Stored data:
┄┄┄┄┄┄┄┄┄┄
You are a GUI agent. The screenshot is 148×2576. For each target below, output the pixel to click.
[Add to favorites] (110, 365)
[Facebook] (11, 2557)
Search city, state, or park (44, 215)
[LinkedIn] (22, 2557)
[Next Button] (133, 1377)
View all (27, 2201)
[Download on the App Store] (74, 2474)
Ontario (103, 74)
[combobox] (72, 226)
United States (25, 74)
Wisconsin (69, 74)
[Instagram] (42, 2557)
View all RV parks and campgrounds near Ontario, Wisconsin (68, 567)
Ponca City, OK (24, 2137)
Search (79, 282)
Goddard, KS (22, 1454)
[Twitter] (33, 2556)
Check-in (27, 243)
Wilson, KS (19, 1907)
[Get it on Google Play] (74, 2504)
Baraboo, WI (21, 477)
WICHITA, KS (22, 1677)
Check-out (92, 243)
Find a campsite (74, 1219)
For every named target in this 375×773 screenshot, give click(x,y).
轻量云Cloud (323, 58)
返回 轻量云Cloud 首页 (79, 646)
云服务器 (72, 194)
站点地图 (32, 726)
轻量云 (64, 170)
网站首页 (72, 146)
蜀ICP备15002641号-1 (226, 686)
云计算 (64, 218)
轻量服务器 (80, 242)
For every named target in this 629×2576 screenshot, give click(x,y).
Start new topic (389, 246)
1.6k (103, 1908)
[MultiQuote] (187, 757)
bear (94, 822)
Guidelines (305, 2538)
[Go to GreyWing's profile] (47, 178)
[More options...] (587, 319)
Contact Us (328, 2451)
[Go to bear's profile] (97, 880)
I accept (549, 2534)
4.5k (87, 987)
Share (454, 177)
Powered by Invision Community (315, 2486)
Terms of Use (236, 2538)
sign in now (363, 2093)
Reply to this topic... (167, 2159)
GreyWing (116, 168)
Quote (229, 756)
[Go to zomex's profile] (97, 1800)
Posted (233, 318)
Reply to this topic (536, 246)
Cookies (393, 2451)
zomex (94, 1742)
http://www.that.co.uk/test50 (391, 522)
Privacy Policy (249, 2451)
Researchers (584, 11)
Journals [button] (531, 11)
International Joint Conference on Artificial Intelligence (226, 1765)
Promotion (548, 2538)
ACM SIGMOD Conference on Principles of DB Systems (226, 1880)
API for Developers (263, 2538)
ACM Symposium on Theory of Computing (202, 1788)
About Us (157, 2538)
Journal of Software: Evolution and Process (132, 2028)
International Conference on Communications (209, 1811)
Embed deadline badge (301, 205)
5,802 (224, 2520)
┄┄┄┄┄┄┄┄┄┄
Task requirements: Write out a verbatim copy of the data, beginning with its first line and ending with the line that contains "[Instagram] (42, 2557)".

Exercise result:
You are a GUI agent. The screenshot is 148×2576. For each target below, output the pixel to click.
[Add to favorites] (110, 365)
[Facebook] (11, 2557)
Search city, state, or park (44, 215)
[LinkedIn] (22, 2557)
[Next Button] (133, 1377)
View all (27, 2201)
[Download on the App Store] (74, 2474)
Ontario (103, 74)
[combobox] (72, 226)
United States (25, 74)
Wisconsin (69, 74)
[Instagram] (42, 2557)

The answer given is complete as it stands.